Collision Resolution by Chaining 0 U ( universe of keys) k 1 k 4 k 1 k 4 K k 2 k 5 k 2 k 6

Collision Resolution by Chaining 0 U ( universe of keys) k 1 k 4 k 1 k 4 K k 2 k 5 k 2 k 6 (actual k 6 k 5 keys) k 7 k 8 k 3 k 7 k 3 k 8 m 1 Expected Cost of an Search Theorem: An unsuccessful search takes expected time (1+). Proof

466 views • 33 slides
Service Function Chaining (SFC) and Network Slicing in Backhaul and Metro Networks in Support of

Service Function Chaining (SFC) and Network Slicing in Backhaul and Metro Networks in Support of

Service Function Chaining (SFC) and Network Slicing in Backhaul and Metro Networks in Support of 5G Adrian Farrel : Old Dog Consulting The research leading to these results has received funding from the European Commission for the

294 views • 16 slides
Overview Intro to Hashing Intro to Hashing Hashing with Chaining Whats hashing?

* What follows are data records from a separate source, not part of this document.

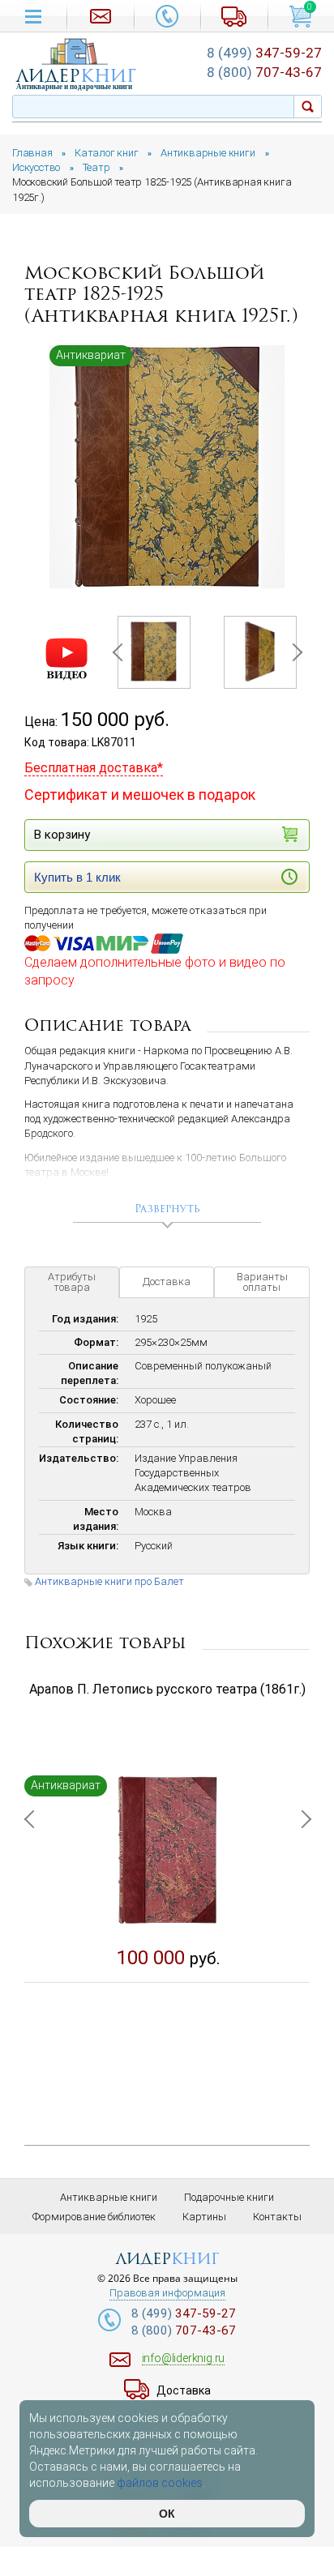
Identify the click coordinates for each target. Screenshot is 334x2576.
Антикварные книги (108, 2197)
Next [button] (292, 652)
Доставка (167, 1281)
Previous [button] (121, 652)
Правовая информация (167, 2293)
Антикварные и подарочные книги (74, 87)
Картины (204, 2217)
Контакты (277, 2217)
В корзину (62, 834)
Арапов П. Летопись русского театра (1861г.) (167, 1689)
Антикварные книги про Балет (109, 1581)
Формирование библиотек (94, 2217)
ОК (167, 2513)
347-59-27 (264, 53)
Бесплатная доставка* (93, 767)
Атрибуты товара (72, 1282)
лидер (76, 76)
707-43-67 (264, 72)
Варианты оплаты (262, 1282)
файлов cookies (160, 2482)
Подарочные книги (229, 2197)
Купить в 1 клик (77, 877)
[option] (167, 467)
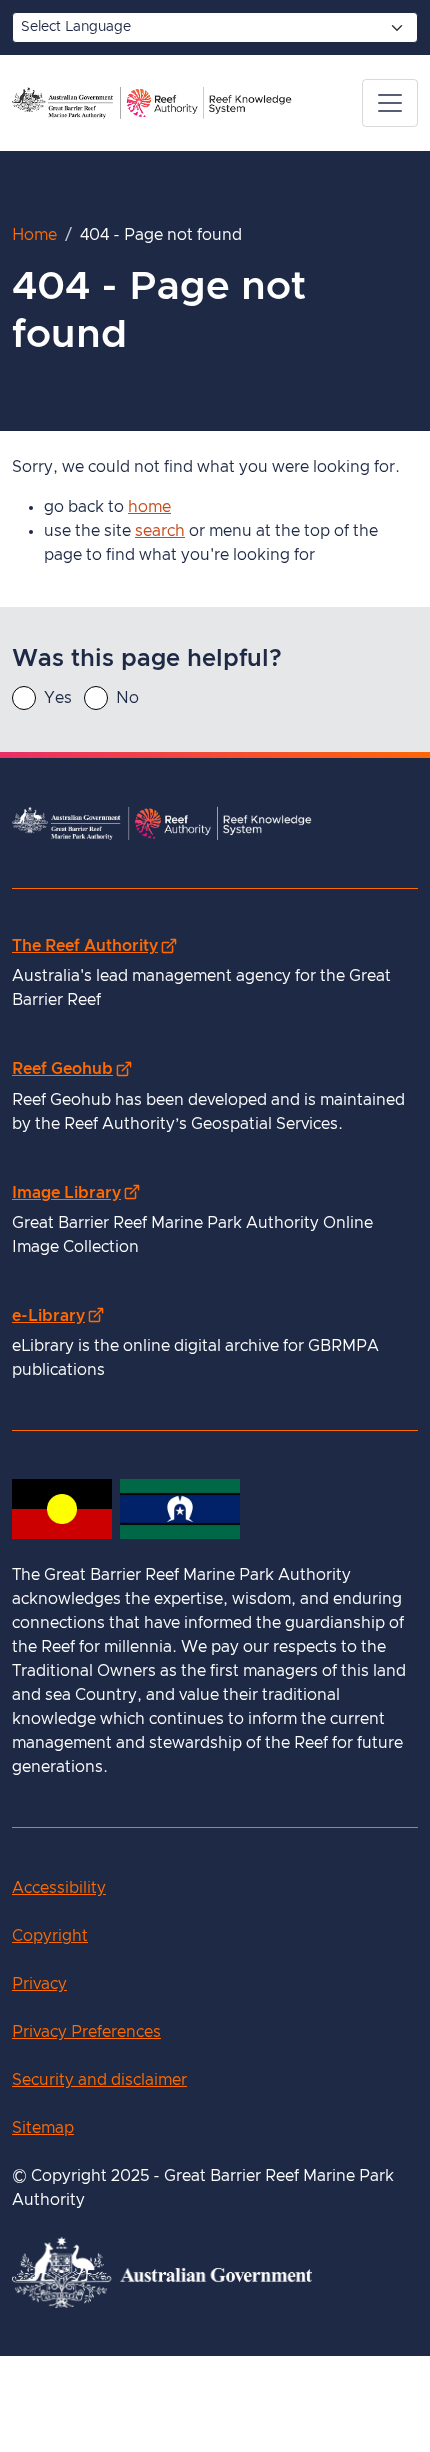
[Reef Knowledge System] (152, 103)
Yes (58, 698)
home (149, 507)
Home (34, 235)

Overview Intro to Hashing Intro to Hashing Hashing with Chaining Whats hashing?

Overview Intro to Hashing Intro to Hashing Hashing with Chaining Whats hashing? Distribute key/value pairs across bins with a hash function , Hashing Performance Hashing (Application of Probability) which maps elements from

497 views • 3 slides
Advanced Algorithms COMS31900 Hashing part one Chaining, true randomness and universal

Advanced Algorithms COMS31900 Hashing part one Chaining, true randomness and universal

Advanced Algorithms COMS31900 Hashing part one Chaining, true randomness and universal hashing Rapha el Clifford Slides by Benjamin Sach and Markus Jalsenius Dictionaries In a dictionary data structure we store ( key , value ) -pairs

1.56k views • 98 slides
a chaining algorithm for online non parametric regression Pierre Gaillard December 2, 2015

a chaining algorithm for online non parametric regression Pierre Gaillard December 2, 2015

a chaining algorithm for online non parametric regression Pierre Gaillard December 2, 2015 University of Copenhagen This is joint work with Sebastien Gerchinovitz table of contents 1. Online prediction of arbitrary sequences 2. Finite

509 views • 33 slides
Stream Chaining: Exploiting Multiple Levels of Correlation in Data Prefetching Pedro Daz and

Stream Chaining: Exploiting Multiple Levels of Correlation in Data Prefetching Pedro Daz and

Stream Chaining: Exploiting Multiple Levels of Correlation in Data Prefetching Pedro Daz and Marcelo Cintra University of Edinburgh http://www.homepages.inf.ed.ac.uk/mc/Projects/CELLULAR Outline Motivation Correlation and Localization

642 views • 43 slides
Esta stablishing Service Func ncti tion Ch Chaining Arc rchite tecture on on OpenStack for

Esta stablishing Service Func ncti tion Ch Chaining Arc rchite tecture on on OpenStack for

Esta stablishing Service Func ncti tion Ch Chaining Arc rchite tecture on on OpenStack for for Inte ternet t VNF Use-case A A joint research ch &amp; PoC oC activit itie ies among AP APAC(Asia ia-Pacif ific ic) ) Telc lco Se

644 views • 40 slides
Rounding and Chaining LLL: Finding Faster Small Roots of Univariate Polynomial Congruences J.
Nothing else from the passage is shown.